SATURDAY, 2 OCTOBER 2004

Purpose of existence, first comments

Every minute little thing around us serves a purpose – parts of a machine, the machine itself, organs and body parts, animals, insects, oxygen, other chemical elements, organic compounds. It would be utterly ridiculous to suggest that human beings, literally surrounded by purpose, do not serve some or other purpose themselves.

* * *

Non-human life forms as well as inanimate things serve a purpose without having to “think” about it. Some people also end up fulfilling a purpose without ever having seriously contemplated the possibility, but many others have to consciously consider their own purpose. Why? Have we as humans changed in ways that make it a challenge to discover and fulfil our purpose?

Purpose of existence, second comments

Two weeks ago I had this thought that nothing is ridiculous, if you really think about it. Things only appear ridiculous, so my note continued, if you have views and expectations about how things, or people, are supposed to be, and the reality does not match your views or expectations. What about this whole notion that human life has a purpose, then? Does the idea of an aimless existence not appear utterly ridiculous simply because I have this view, and even the expectation that human life should serve a purpose?

I reckon it is perfectly reasonable to expect that certain things are supposed to do or be X, Y or Z. If I am anticipating the arrival of a guest and my doorbell rings, I am going to expect the person to enter my apartment in a normal fashion. If they walk in on their hands, buck-naked, with their feet kicking in the air, most people won’t blame me for bursting out laughing. Why? The person’s behaviour would be ridiculous.

Now, I’m willing to admit that reactions to the naked appearance have something to do with cultural beliefs and expectations of “normal behaviour” – expectations that differ from place to place and from one historical period to the next. The walking on hands when there’s nothing wrong with your feet and legs, on the other hand, is simply not how one … and the organ goes into a higher octave, the clapping becomes rhythmic … it’s simply not how human beings are designed.

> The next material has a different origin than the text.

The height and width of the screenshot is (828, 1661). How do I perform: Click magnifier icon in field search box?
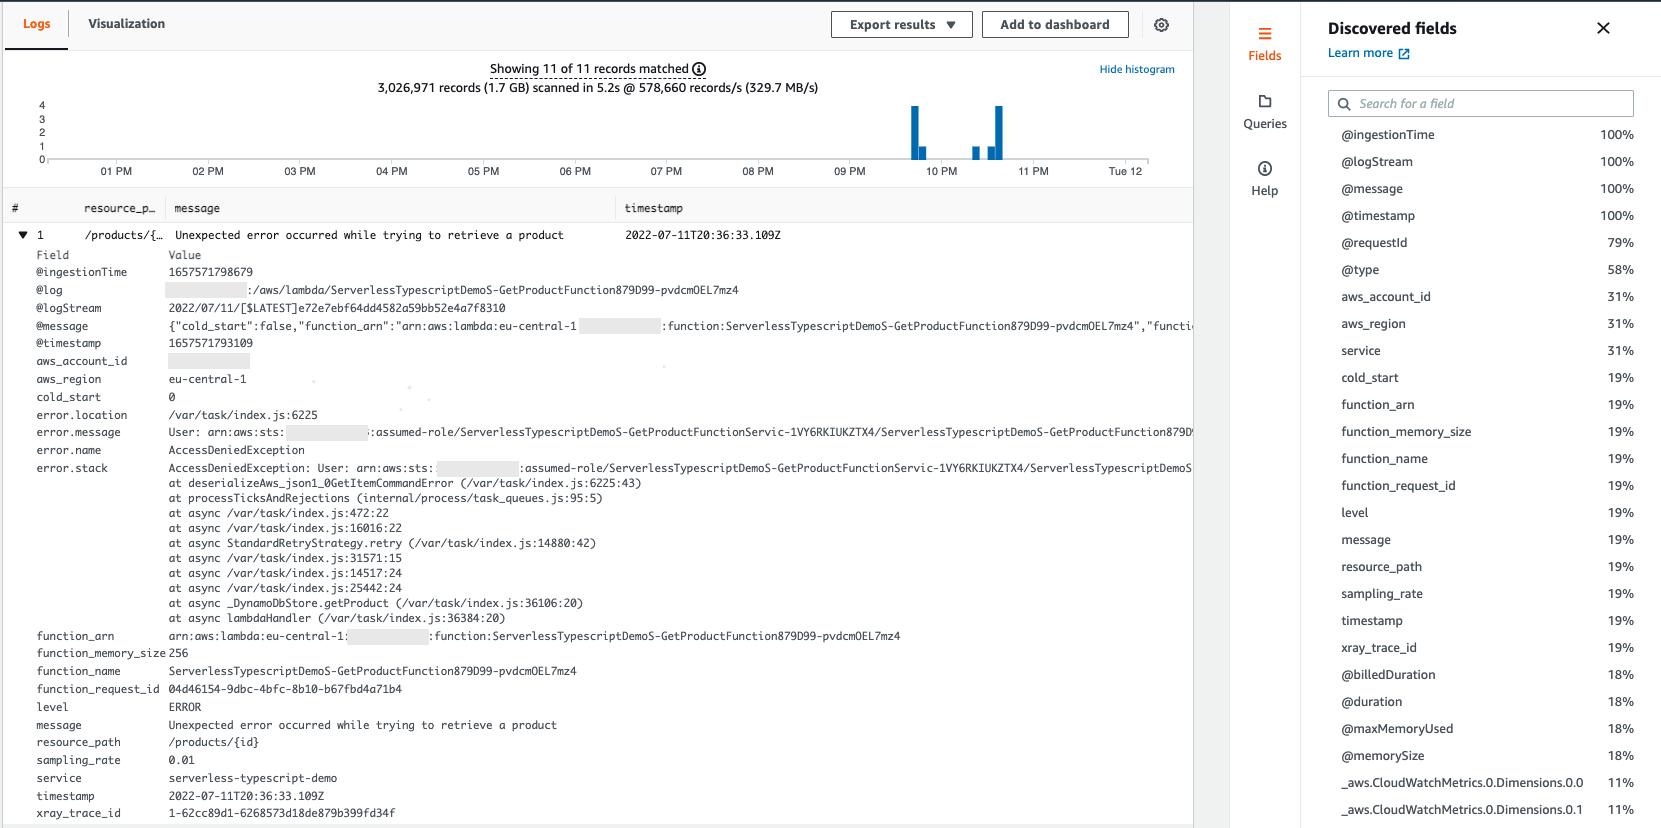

The same can be said if I come home one evening and one of the cockroaches that regularly make a nocturnal appearance in my kitchen is busy cooking dinner, with a neat little apron covering its lower body. I will laugh – or shriek in terror. It’s not what the cockroach is supposed to do. Why don’t any of the cockroaches in my kitchen do such a thing? Why does the spider not watch TV in the living room when I’m working on my computer? Why are the street cats outside not sitting on the sidewalk with a bottle of beer in one paw, and a cigarette in the other? Because it’s physically impossible. Because it’s not what their genetic code dictates they ought to do. The physiology of cats makes it possible and natural for them to keep the mice population in check. The physiology of cockroaches enable them to … do what they’re supposed to do. The physiology of bees enables them to fly around and pollinate flowers. Flowers do something else.

Do I want to imply that everything should function like a well-oiled machine? Should all forms of life know their place, play their roles, and fulfil the various purposes of their existence? I admit it is somewhat problematic. Few people, myself included, like the idea that they have to recite their rhymes every waking hour of their lives and move their arms and legs in ways that have been preordained.

It’s clearly not a black-and-white matter. Just because it isn’t simple is, however, not an excuse to not recognise what you can only ignore if you are ridiculous, namely that we are surrounded with purpose.

Purpose of existence, third comments

Almost all vultures serve the same purpose. Do human beings as a species also serve a specific purpose, or do individual members of the species serve different purposes? If the latter is the case, why is this so?

Another question: How do you argue purpose without a “creator”?